WASHINGTON–The Supreme Court today declined to review an appeals court decision in a Hurricane Katrina insurance claim dispute that upheld the controversial "anti-concurrent clause" in policies.

The court's action in a Nationwide Insurance Company case leaves standing insurance contract language which says insurers aren't responsible for paying homeowner's claims in cases where a loss is attributed to two causes–one covered and one not.

The case involves Paul and Julie Leonard, a Mississippi couple that sued Nationwide in 2006 after the company refused to pay for storm surge damage to their home in Pascagoula.

Nationwide argued the home was lost to excluded flood damage rather than wind; according to court documents, the Leonards did not have flood insurance.

The Leonards estimated the total damage to their home at $130,253. Nationwide awarded them only $1,661, claiming the rest of the damage stemmed from storm surge. Judge Paul Senter, who presided over the case without a jury, ordered Nationwide to pay them an additional $1,228 for wind damage.

But Nationwide appealed even though the lower court ruling basically supported them, because Judge Senter ruled that the anti-concurrent clause was ambiguous.

In a late August 2007 decision, a panel of the 5th U.S. Circuit Court of Appeals supported Nationwide, saying the anti-concurrent clause was not ambiguous.

The Appeals Court panel also interpreted Mississippi state law as backing Nationwide on another issue, that insurance agents cannot orally modify the language in insurance contracts, as the plaintiffs alleged in their lawsuit.

Joe Case, a spokesman for Nationwide, responded to the Supreme Court action by saying, "This means the litigation in this particular case is over. Essentially the 5th Circuit decision in August stands. That ruling essentially upheld Nationwide's anti-concurrent clause language as clear and legal."

In seeking Supreme Court review, lawyers for the Leonards asked the court not to review the decision, but merely to throw out the 5th Circuit's decision on technical grounds.

Such an action would have negated the appeals court panel's decision to declare specifically that the anti-concurrent clause was not ambiguous, and allow claims based on oral representations of insurance agents to stand. Those were the only parts of Judge Senter's lower court decision favorable to the Leonards.

But, in asking the Supreme Court not to make any decision at all in the case, lawyers for Nationwide argued that that would have been inappropriate.

Nationwide noted that in its reply brief that "there are thousands of insurance cases in Mississippi arising out of Hurricane Katrina, and virtually all of those cases pending in federal court have been assigned" to Judge Senter.

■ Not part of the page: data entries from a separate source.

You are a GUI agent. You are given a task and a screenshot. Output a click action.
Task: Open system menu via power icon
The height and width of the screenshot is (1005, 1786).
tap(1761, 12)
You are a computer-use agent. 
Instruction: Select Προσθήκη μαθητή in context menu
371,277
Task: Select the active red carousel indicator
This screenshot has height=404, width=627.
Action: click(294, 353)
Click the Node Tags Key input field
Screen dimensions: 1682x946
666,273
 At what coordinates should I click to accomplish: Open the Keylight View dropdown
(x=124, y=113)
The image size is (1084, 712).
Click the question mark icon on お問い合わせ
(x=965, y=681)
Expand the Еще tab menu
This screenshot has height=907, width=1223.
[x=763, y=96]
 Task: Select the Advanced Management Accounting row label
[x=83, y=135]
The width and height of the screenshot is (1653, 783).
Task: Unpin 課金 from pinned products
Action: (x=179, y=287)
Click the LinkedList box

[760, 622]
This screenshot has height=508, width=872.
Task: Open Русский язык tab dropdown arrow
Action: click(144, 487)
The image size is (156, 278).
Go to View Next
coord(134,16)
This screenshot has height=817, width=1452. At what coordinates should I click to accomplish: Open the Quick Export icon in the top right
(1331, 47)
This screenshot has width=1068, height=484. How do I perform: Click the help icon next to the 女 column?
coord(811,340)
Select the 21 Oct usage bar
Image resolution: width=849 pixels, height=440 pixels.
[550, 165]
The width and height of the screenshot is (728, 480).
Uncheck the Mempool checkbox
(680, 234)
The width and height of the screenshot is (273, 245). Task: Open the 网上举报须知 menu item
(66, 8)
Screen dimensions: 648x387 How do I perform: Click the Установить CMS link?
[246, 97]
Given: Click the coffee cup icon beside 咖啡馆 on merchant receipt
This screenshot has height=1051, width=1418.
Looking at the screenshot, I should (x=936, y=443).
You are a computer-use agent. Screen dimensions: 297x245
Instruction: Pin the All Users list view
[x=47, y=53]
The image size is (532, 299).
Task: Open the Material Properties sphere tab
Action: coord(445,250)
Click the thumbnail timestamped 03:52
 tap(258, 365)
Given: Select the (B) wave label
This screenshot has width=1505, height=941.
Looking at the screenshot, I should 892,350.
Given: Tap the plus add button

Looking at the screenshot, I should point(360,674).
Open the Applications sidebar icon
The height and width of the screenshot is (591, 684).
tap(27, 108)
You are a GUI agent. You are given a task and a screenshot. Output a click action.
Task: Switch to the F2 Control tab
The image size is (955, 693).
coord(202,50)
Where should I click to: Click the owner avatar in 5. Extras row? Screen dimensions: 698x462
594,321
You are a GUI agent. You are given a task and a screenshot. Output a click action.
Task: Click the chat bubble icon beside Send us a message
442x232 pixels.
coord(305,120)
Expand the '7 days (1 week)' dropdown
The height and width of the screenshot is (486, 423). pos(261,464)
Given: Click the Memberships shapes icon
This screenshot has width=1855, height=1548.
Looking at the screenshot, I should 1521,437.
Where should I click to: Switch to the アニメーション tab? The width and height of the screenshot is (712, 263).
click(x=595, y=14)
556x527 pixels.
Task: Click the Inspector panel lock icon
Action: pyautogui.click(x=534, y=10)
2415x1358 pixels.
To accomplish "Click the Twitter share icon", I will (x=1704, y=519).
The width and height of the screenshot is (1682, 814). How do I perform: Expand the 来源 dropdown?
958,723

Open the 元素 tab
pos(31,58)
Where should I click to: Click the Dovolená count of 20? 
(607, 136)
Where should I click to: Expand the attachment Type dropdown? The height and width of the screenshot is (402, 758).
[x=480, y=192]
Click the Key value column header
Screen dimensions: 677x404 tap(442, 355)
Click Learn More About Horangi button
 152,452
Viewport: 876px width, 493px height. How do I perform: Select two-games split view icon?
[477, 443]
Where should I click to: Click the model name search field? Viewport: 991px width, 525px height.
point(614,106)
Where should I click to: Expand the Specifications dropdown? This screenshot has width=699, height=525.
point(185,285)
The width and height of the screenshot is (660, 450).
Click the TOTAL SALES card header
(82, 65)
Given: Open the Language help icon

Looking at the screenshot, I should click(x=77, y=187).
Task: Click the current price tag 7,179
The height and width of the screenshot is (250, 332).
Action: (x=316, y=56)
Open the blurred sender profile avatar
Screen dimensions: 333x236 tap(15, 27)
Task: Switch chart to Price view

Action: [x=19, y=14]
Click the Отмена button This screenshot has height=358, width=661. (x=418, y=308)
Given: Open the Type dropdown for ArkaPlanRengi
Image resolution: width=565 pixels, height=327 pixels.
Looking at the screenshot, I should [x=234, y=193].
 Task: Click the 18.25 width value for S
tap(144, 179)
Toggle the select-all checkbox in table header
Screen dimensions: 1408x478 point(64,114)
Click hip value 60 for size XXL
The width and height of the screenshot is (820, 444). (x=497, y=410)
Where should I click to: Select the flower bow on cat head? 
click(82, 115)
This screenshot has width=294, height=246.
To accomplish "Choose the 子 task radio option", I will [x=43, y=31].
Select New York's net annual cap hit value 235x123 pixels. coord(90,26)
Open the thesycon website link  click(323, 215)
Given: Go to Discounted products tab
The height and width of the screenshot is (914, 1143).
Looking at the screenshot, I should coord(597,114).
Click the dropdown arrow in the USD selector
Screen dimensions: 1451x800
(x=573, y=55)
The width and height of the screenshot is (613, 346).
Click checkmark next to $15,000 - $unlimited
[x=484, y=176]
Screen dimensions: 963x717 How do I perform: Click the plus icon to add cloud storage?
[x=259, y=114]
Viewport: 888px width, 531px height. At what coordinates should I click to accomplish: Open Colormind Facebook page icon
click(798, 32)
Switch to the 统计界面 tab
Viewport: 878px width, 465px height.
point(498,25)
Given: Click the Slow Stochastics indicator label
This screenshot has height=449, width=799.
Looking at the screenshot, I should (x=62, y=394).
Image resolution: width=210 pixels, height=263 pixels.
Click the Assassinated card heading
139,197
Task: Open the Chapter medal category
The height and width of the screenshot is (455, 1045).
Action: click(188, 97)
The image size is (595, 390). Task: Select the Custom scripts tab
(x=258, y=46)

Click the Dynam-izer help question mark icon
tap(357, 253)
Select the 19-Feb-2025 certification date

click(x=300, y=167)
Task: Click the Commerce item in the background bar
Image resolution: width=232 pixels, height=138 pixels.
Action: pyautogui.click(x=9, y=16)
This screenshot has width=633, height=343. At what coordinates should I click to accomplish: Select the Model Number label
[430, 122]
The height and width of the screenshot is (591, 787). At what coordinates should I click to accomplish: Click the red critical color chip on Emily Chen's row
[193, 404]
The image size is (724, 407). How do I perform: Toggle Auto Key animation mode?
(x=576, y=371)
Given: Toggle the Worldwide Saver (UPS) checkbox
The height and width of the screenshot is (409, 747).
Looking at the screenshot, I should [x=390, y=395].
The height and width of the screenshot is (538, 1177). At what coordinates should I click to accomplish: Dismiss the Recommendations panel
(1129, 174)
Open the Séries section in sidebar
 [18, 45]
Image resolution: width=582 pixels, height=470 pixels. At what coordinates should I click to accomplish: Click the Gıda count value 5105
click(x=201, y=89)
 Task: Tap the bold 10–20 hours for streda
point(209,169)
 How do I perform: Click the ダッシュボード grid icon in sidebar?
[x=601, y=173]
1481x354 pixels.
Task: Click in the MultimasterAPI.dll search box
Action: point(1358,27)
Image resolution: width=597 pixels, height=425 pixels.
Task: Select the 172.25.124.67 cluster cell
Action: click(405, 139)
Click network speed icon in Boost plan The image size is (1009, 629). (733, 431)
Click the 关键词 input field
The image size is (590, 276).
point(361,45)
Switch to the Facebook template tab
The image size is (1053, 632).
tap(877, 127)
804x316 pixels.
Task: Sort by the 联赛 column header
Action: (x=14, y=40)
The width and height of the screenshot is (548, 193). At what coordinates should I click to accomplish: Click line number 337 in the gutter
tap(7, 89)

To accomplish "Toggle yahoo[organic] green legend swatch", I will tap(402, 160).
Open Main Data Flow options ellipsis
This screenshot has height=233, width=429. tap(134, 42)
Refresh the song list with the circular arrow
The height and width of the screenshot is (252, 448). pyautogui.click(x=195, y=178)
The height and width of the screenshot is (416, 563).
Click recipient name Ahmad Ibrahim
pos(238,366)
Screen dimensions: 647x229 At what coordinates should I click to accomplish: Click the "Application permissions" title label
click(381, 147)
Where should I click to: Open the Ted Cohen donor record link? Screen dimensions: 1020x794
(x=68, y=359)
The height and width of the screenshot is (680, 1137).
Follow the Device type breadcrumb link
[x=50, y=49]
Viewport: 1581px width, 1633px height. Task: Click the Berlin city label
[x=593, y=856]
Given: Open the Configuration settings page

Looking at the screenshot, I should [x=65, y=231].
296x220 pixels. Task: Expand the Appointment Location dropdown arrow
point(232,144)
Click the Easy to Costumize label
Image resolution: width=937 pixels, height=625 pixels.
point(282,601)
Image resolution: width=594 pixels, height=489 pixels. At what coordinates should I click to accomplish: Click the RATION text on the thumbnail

The insurer's attorneys argued that the plaintiff's sough "to immunize those erroneous rulings from appellate review to pressure Nationwide and other insurers into either settling unmeritorious claims…"

"As the Fifth Circuit put it, with some understatement, '[i]t stretches credulity to suggest that these rulings … do not adversely affect Nationwide's rights or render it an aggrieved party in this appeal'," Nationwide lawyers said in their brief.

The decision is Leonard, Paul, et ux. vs. Nationwide Mutual Insurance Company, 07-880.